Please write out exactly the lines of the data below from the line holding "Hybrid Design (1175, 465)" through the line holding "Christmas Hours (995, 442)", and leave out the rest.

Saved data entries
====

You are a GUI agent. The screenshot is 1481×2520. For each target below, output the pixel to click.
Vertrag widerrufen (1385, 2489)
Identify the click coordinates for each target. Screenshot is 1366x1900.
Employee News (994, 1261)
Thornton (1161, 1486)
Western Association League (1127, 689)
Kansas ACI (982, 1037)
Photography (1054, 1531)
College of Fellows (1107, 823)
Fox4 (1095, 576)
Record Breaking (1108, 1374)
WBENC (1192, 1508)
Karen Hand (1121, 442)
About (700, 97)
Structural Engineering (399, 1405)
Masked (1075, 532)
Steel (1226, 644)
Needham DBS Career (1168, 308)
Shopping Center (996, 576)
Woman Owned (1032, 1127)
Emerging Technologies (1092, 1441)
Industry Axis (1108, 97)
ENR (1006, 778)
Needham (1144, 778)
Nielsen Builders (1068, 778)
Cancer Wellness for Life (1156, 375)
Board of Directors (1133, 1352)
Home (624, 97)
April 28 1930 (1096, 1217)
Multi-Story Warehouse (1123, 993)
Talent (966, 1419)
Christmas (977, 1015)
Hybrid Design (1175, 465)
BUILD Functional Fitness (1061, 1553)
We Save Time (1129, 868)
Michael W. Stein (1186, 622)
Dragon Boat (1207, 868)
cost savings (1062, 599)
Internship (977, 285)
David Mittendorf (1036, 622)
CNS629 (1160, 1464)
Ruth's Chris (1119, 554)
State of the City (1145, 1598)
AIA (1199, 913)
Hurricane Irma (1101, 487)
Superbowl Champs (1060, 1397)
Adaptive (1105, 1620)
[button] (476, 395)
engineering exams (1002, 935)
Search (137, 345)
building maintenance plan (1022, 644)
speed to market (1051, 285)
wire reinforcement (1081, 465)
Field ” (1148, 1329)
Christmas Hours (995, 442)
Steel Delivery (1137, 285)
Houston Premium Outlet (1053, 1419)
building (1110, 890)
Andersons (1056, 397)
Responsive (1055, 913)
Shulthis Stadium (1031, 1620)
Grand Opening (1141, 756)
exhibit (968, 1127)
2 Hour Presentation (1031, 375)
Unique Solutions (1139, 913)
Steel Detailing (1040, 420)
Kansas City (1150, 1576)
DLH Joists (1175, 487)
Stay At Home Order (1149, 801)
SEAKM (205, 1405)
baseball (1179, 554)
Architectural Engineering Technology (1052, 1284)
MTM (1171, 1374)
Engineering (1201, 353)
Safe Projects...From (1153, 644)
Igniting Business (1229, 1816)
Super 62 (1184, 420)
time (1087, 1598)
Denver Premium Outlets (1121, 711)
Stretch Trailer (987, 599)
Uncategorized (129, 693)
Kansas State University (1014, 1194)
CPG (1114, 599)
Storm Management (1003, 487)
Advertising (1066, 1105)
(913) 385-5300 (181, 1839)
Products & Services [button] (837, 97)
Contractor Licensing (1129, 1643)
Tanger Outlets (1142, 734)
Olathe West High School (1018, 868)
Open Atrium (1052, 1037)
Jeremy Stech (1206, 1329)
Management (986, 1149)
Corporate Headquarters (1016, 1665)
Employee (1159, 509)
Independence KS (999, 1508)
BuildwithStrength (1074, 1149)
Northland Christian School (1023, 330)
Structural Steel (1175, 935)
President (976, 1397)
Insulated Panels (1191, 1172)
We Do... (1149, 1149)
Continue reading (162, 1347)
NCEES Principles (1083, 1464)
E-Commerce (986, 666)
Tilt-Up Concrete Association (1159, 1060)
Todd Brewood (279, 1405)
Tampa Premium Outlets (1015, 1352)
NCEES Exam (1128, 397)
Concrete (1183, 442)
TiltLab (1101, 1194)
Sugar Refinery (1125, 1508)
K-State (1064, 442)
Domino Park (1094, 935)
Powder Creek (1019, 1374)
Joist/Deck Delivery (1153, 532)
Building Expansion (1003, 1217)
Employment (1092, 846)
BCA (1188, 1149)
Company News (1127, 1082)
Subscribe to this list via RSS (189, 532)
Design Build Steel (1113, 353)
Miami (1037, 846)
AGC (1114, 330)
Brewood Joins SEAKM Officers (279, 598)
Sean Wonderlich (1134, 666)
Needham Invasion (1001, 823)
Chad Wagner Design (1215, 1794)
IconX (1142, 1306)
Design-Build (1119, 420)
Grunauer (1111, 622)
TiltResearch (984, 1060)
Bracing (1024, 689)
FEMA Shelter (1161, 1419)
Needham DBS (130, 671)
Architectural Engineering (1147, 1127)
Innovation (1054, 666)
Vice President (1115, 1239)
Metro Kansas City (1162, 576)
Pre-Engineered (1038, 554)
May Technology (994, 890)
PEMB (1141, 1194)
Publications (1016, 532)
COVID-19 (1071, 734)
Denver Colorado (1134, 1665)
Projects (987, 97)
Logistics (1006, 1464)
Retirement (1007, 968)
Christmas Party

====

* RESULT FOR THIS TASK:
Hybrid Design (1175, 465)
BUILD Functional Fitness (1061, 1553)
We Save Time (1129, 868)
Michael W. Stein (1186, 622)
Dragon Boat (1207, 868)
cost savings (1062, 599)
Internship (977, 285)
David Mittendorf (1036, 622)
CNS629 (1160, 1464)
Ruth's Chris (1119, 554)
State of the City (1145, 1598)
AIA (1199, 913)
Hurricane Irma (1101, 487)
Superbowl Champs (1060, 1397)
Adaptive (1105, 1620)
[button] (476, 395)
engineering exams (1002, 935)
Search (137, 345)
building maintenance plan (1022, 644)
speed to market (1051, 285)
wire reinforcement (1081, 465)
Field ” (1148, 1329)
Christmas Hours (995, 442)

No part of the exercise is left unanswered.